Task instructions:
Copy out the entries word for word, from the line containing "The height and width of the screenshot is (598, 1024)." through the line containing "click(x=1290, y=124)", with both of those lines included. Leave the pictures out.

Rows:
===
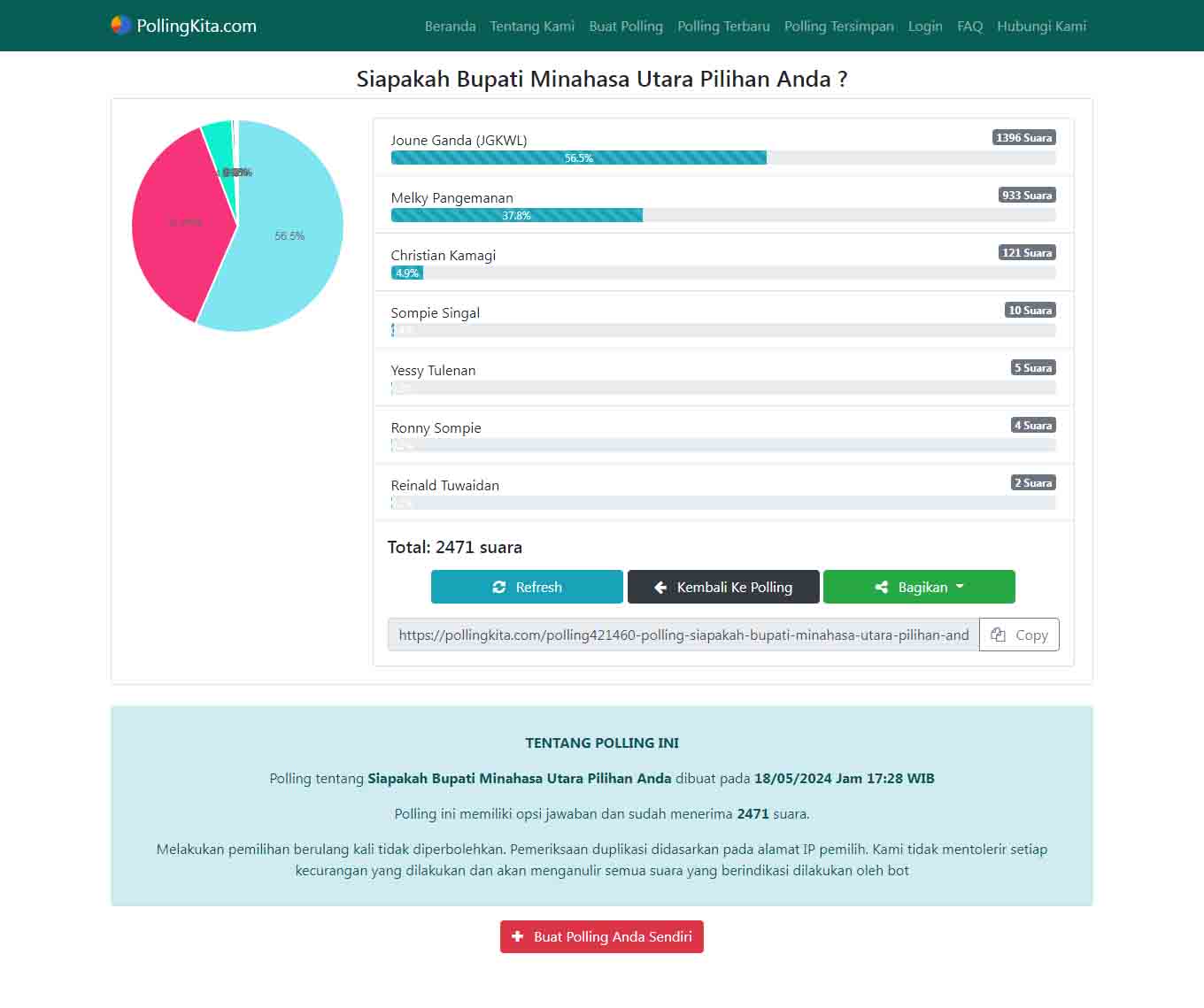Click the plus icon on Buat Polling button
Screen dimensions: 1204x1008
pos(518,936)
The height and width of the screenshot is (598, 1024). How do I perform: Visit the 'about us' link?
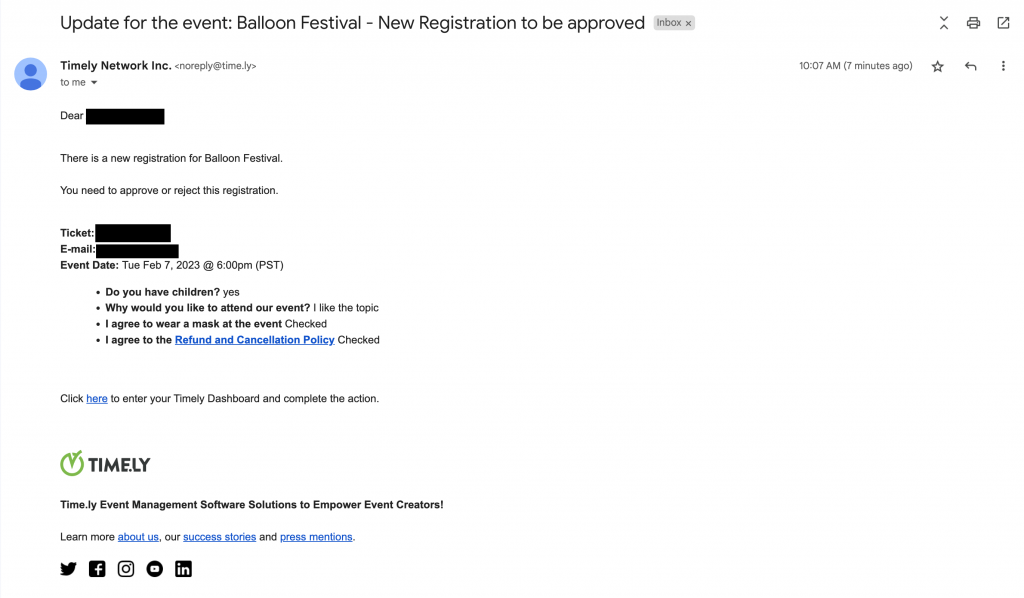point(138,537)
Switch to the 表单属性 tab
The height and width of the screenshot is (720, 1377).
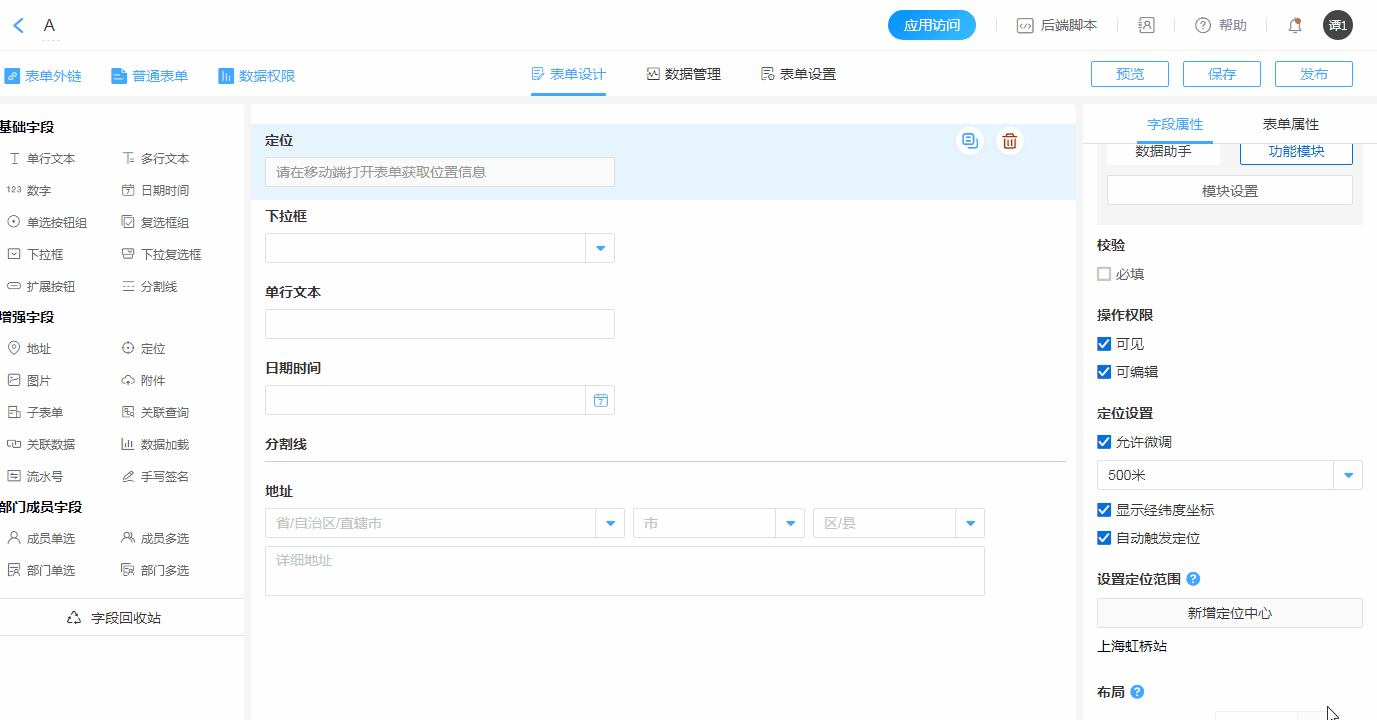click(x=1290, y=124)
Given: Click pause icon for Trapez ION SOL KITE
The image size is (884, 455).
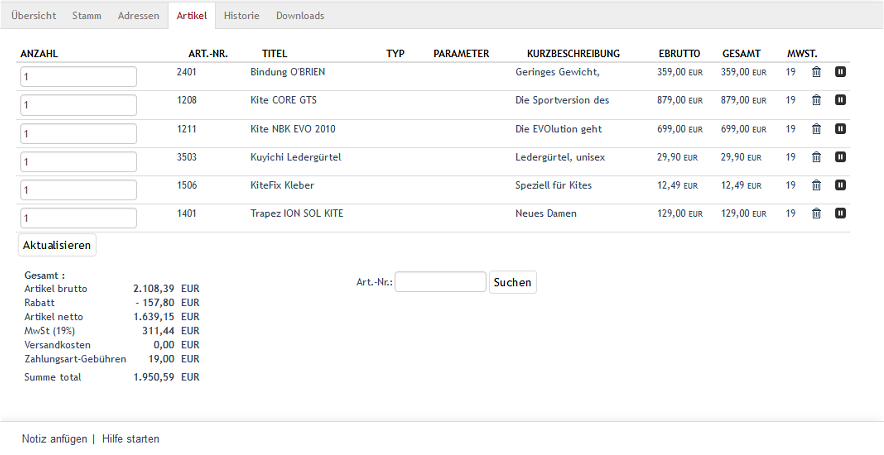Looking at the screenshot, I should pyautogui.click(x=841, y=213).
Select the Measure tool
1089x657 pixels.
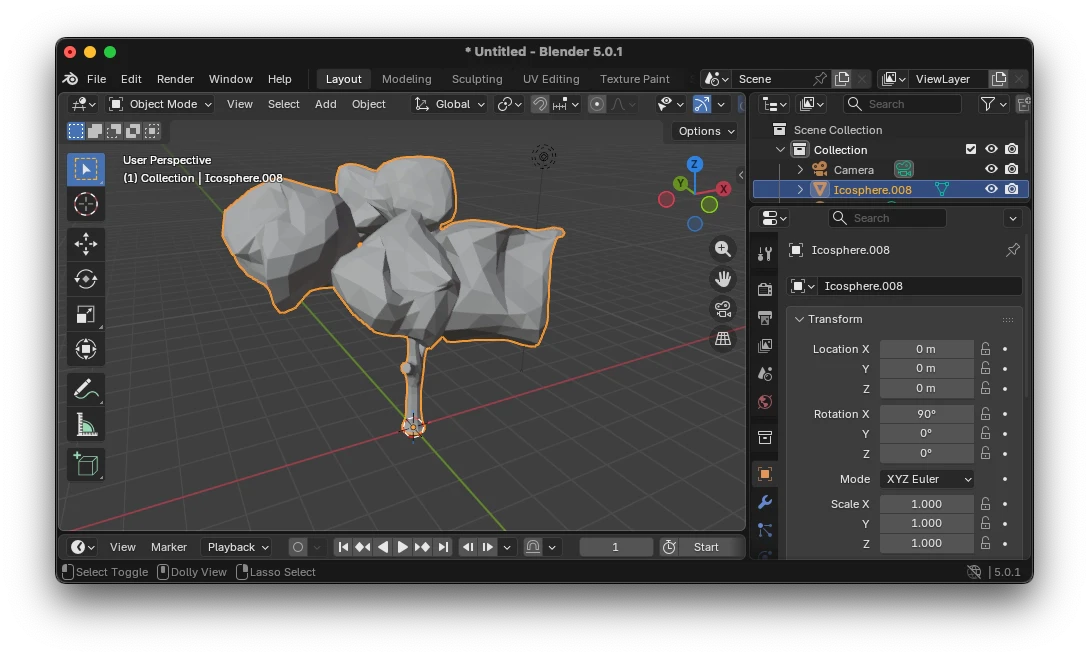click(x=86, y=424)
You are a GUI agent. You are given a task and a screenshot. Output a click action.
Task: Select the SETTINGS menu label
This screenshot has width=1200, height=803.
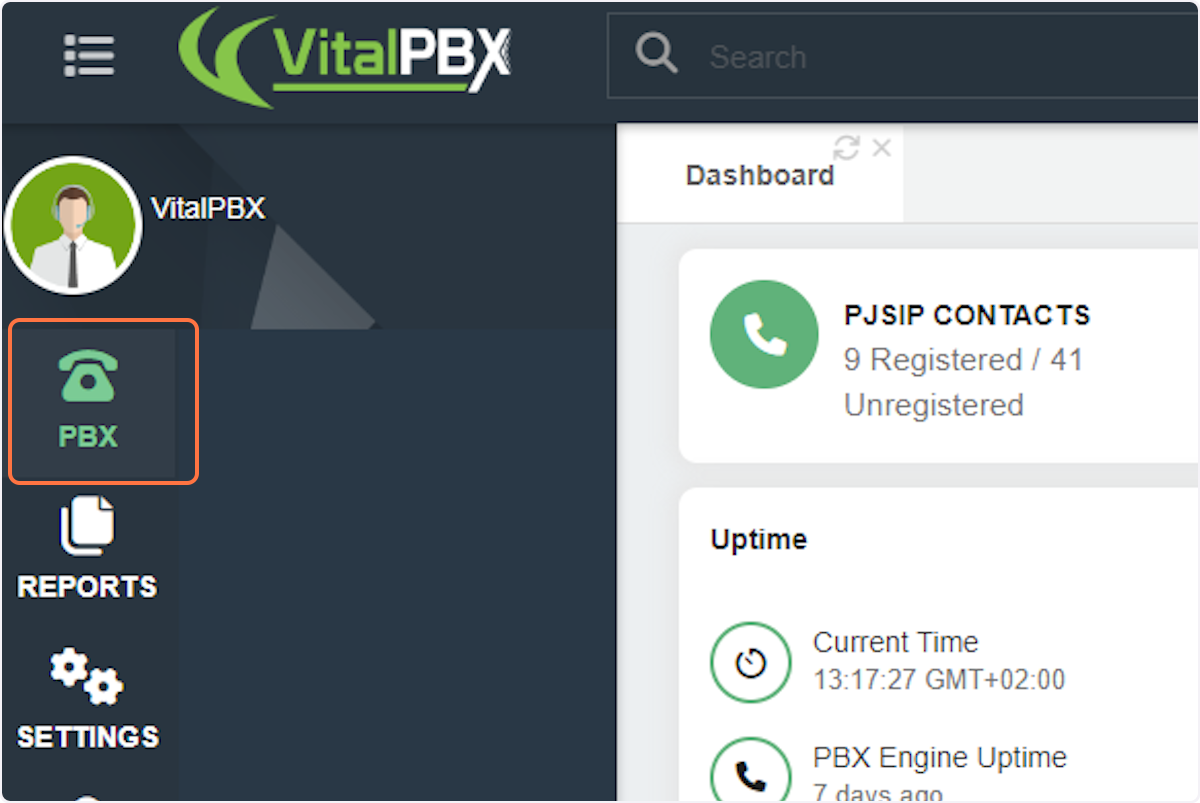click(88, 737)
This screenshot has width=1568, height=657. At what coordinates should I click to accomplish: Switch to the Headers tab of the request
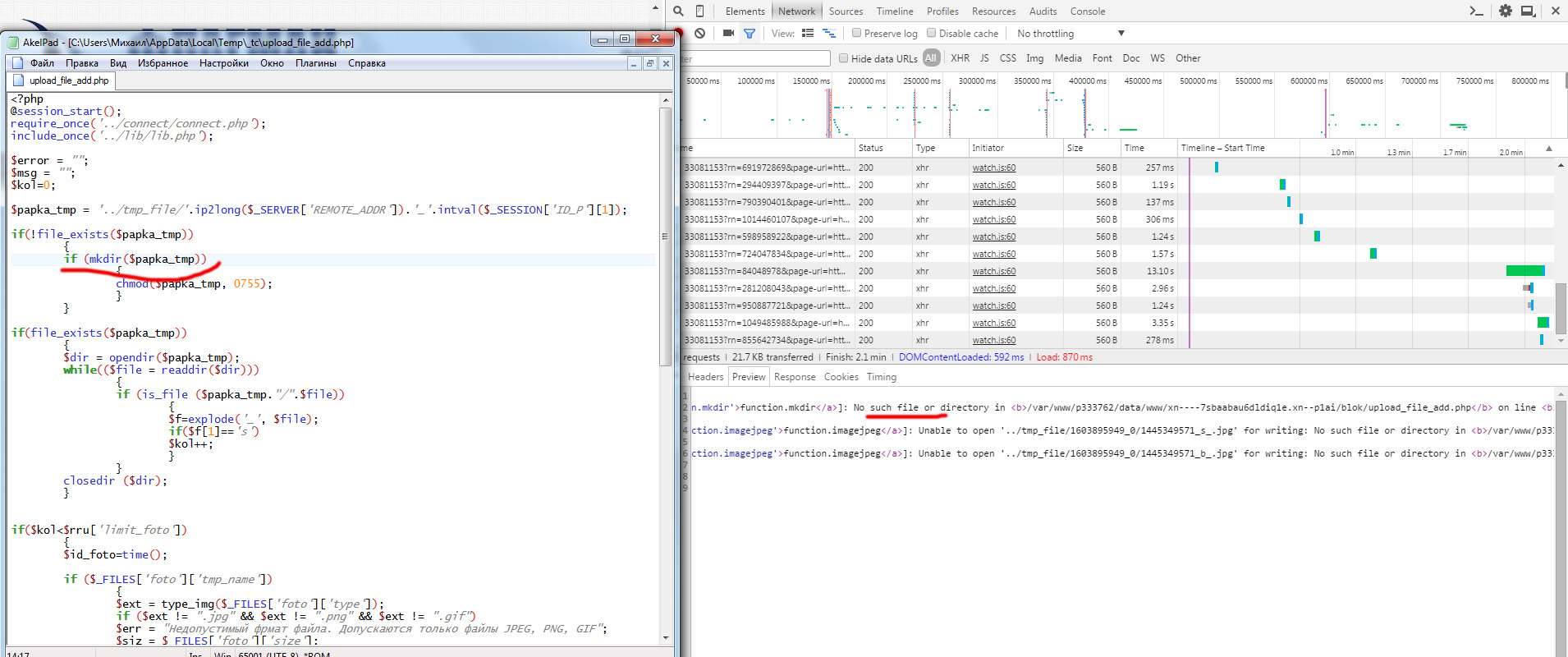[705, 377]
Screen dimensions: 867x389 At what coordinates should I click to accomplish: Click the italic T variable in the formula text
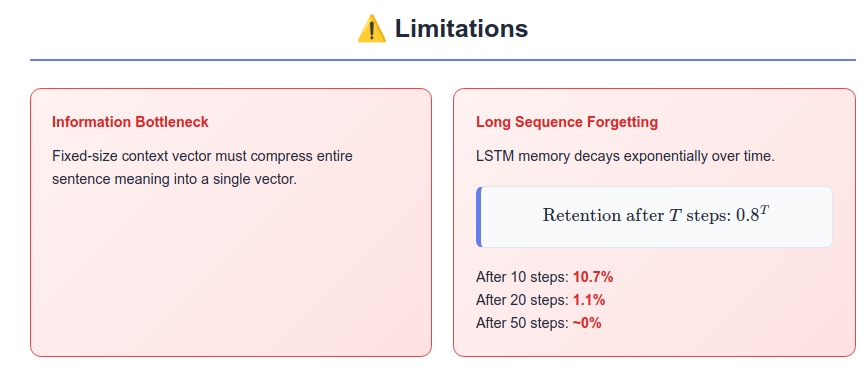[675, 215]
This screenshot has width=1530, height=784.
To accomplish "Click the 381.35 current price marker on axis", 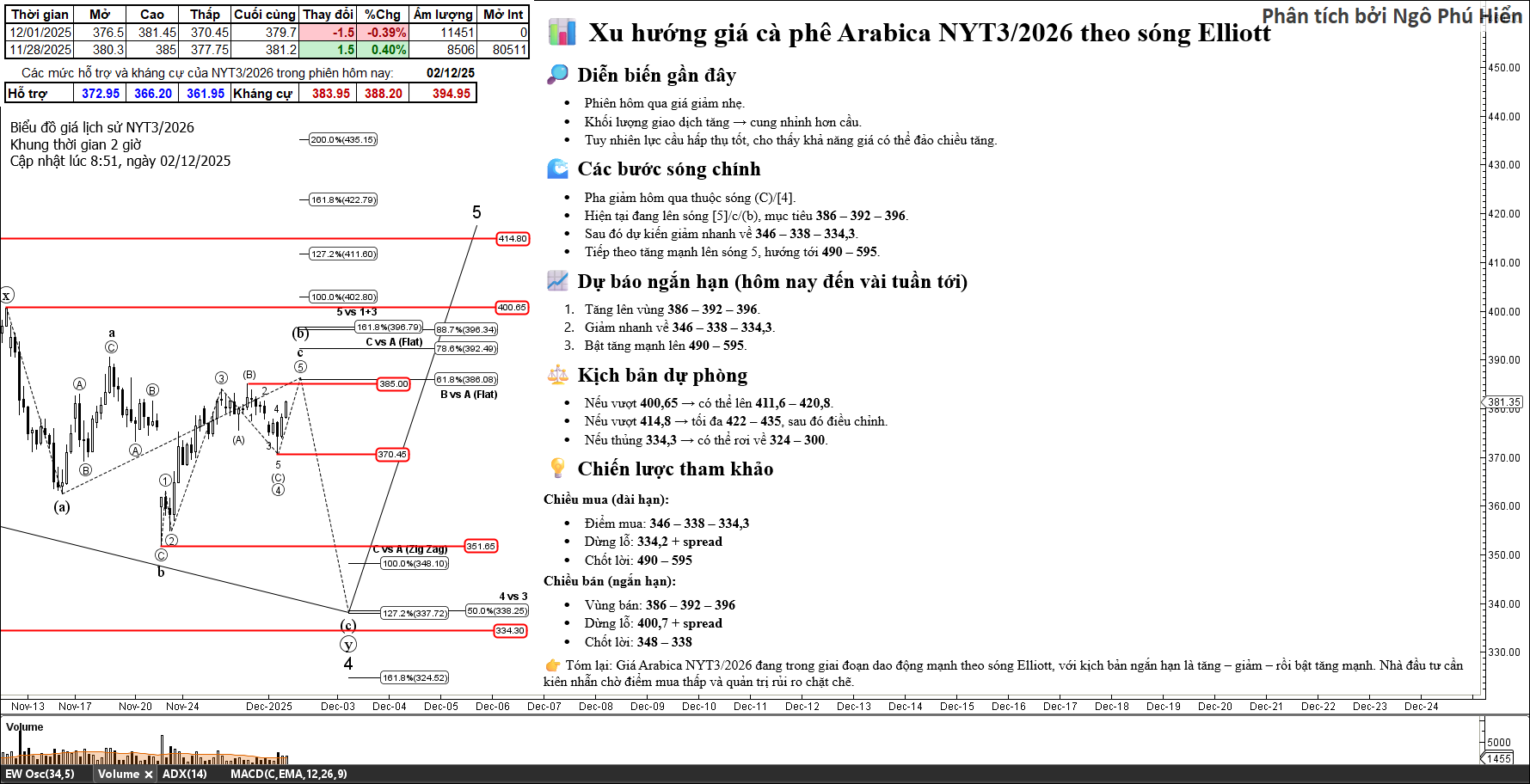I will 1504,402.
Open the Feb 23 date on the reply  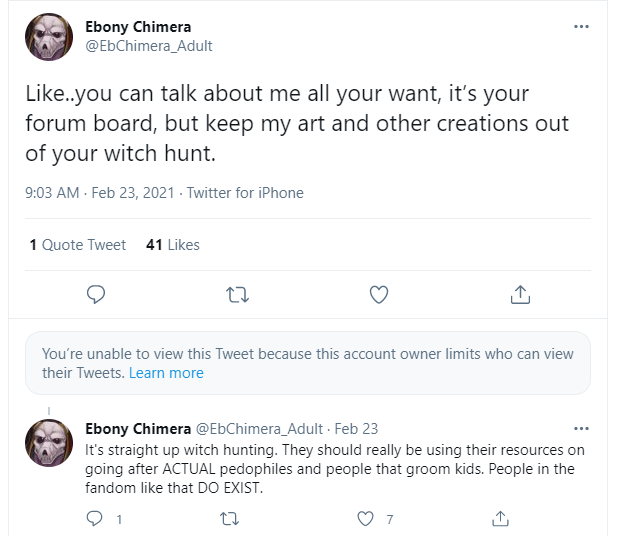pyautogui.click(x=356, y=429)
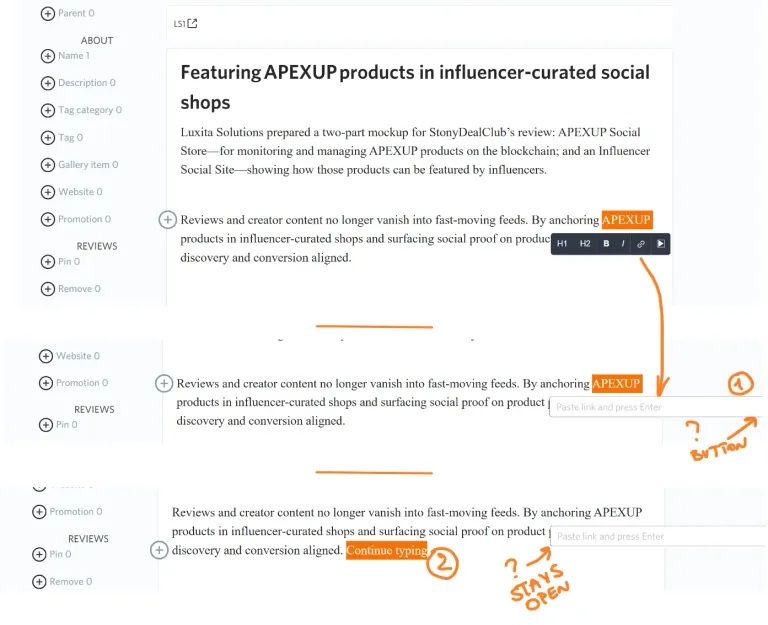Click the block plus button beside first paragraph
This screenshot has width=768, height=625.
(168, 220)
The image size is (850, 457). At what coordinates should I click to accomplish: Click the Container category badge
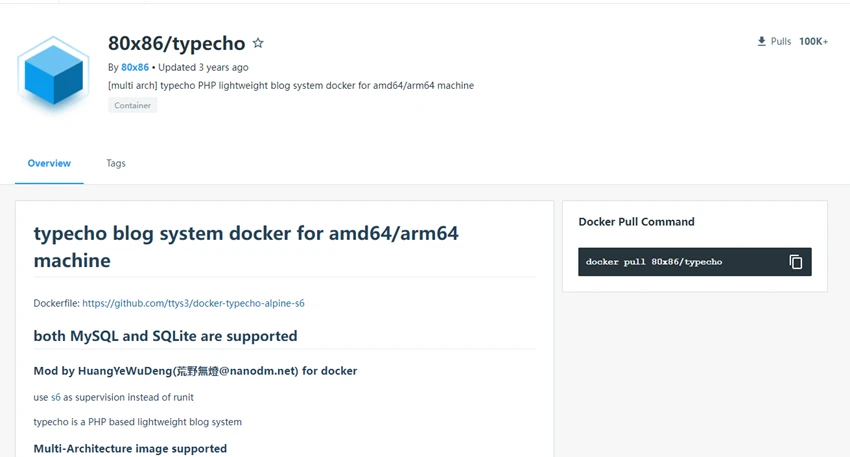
===
Complete answer:
The height and width of the screenshot is (598, 1024). How do I perform: Visit the 'about us' link?
point(138,537)
Switch to the 表单属性 tab
The height and width of the screenshot is (720, 1377).
click(x=1290, y=124)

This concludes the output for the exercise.